What is ‘Universal Market Size’

Normal market size is a share classification design based on the number of shares outstanding. This determines the number of allots that a market maker can trade at the quoted price.

BREAKING DOWN ‘Regular Market Size’

Normal market size (NMS) is the minimum number of safe keepings for which a market maker is obliged to quote firm bid and ask prices. In a quote-driven bazaar, market makers cannot be expected to offer firm quotes up to an unbounded size. However, they must provide sufficient liquidity for investors to be adept to transact reasonable quantities of a security at a quoted price. This is what constitutes typical market size.

How Normal Market Size Works

If Company X has an NMS of 1,000, a store maker must quote firm prices for volumes of that merchandise at least that size. The market maker may go higher though, for benchmark he may quote a size of 3,000 offer and 3,000 bid. In such a scenario, a vendor should be able to buy or sell up to 3,000 shares of Company X via that store maker at the quoted prices.

The market maker’s quote will plain on a trader’s screen as Company X at $1.05 – $1.10 (3,000 x 3,000). This importance ofs the market maker is prepared to sell up to 3,000 shares at $1.10 or buy up to 3,000 parts at $1.05.

If a trader wants to buy or sell more than 3,000 shares, this may be doable, but the trader may have to pay more than the quoted price for the shares or acknowledge less than the quoted price to sell the shares. Breaking the annals up into smaller trades may allow a trader to buy or sell the shares in query at the desired price.

Large companies tend to have high NMS takes because of their high liquidity levels. For example, a large Theatre troupe may often see millions of its shares traded in one day, which makes for an NMS in the tens of thousands of rations.
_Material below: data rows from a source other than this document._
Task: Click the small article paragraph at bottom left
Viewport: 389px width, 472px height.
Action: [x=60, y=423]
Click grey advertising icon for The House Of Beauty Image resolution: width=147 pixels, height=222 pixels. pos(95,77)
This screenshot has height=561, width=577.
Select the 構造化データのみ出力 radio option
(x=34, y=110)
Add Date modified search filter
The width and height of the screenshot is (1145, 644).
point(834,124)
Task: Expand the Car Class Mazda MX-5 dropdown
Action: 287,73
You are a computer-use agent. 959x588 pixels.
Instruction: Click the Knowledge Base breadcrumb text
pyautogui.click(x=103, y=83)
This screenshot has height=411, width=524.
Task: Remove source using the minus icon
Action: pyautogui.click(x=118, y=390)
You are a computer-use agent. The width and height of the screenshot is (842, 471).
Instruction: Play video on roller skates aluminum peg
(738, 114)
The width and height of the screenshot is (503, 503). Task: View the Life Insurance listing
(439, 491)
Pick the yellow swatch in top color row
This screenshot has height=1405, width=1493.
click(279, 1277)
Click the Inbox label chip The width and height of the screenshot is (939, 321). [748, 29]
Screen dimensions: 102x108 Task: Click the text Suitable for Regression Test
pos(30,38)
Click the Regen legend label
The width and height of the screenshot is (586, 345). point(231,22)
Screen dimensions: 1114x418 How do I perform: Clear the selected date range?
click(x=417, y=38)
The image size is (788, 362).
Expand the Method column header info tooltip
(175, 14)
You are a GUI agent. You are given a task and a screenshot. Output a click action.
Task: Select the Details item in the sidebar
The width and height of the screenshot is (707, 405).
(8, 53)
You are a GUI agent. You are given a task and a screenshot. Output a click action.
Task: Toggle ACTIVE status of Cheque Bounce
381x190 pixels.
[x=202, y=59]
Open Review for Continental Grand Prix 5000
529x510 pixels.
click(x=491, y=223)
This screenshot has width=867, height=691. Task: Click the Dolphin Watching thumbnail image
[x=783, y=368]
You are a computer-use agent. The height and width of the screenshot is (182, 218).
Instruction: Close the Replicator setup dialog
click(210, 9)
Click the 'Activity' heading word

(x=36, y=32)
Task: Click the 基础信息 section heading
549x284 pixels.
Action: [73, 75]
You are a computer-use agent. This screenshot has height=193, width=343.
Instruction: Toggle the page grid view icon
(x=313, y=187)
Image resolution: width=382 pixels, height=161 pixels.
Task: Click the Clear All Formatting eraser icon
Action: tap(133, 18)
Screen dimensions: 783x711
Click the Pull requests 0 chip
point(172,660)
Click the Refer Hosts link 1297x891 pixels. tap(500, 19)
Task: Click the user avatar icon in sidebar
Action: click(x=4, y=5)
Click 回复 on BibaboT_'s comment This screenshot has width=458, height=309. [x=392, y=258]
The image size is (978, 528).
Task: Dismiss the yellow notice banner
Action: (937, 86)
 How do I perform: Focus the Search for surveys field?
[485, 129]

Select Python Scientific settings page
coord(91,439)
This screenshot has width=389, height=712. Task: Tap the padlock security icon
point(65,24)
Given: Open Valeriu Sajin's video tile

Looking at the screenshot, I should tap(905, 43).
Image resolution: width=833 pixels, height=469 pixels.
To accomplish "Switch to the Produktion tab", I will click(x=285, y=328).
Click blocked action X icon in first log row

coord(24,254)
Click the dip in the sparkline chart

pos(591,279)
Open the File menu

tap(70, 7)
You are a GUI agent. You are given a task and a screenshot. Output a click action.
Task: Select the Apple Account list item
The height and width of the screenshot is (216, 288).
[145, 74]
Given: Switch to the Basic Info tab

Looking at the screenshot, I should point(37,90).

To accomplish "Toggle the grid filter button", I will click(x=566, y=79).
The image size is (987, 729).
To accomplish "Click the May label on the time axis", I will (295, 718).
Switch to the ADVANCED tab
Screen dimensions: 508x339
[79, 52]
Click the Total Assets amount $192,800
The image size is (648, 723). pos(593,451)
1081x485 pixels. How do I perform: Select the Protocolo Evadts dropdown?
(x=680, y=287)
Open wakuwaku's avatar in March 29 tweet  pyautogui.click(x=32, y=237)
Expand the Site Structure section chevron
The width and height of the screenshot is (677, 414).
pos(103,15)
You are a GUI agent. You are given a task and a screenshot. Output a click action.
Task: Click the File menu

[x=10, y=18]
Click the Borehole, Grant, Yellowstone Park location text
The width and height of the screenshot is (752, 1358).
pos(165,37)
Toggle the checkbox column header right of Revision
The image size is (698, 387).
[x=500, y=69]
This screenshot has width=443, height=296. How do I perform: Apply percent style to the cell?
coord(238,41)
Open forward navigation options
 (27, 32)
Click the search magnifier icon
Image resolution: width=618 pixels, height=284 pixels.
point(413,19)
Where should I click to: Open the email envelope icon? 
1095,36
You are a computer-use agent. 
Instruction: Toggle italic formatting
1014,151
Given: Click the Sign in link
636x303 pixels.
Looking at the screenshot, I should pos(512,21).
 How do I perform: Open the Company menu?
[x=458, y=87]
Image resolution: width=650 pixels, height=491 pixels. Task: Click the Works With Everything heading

In these instances, a trader can be pretty sure if they buy 3,000 dividends, the prices quoted are good, and the order won’t move the market.

Small groups have lower NMS figures because their shares tend to be no liquid. However, this doesn’t necessarily mean that a distributor can’t purchase a number of shares larger than the NMS. Provided  the trade call is within the market makers quoted size, then a trader should be superior to deal.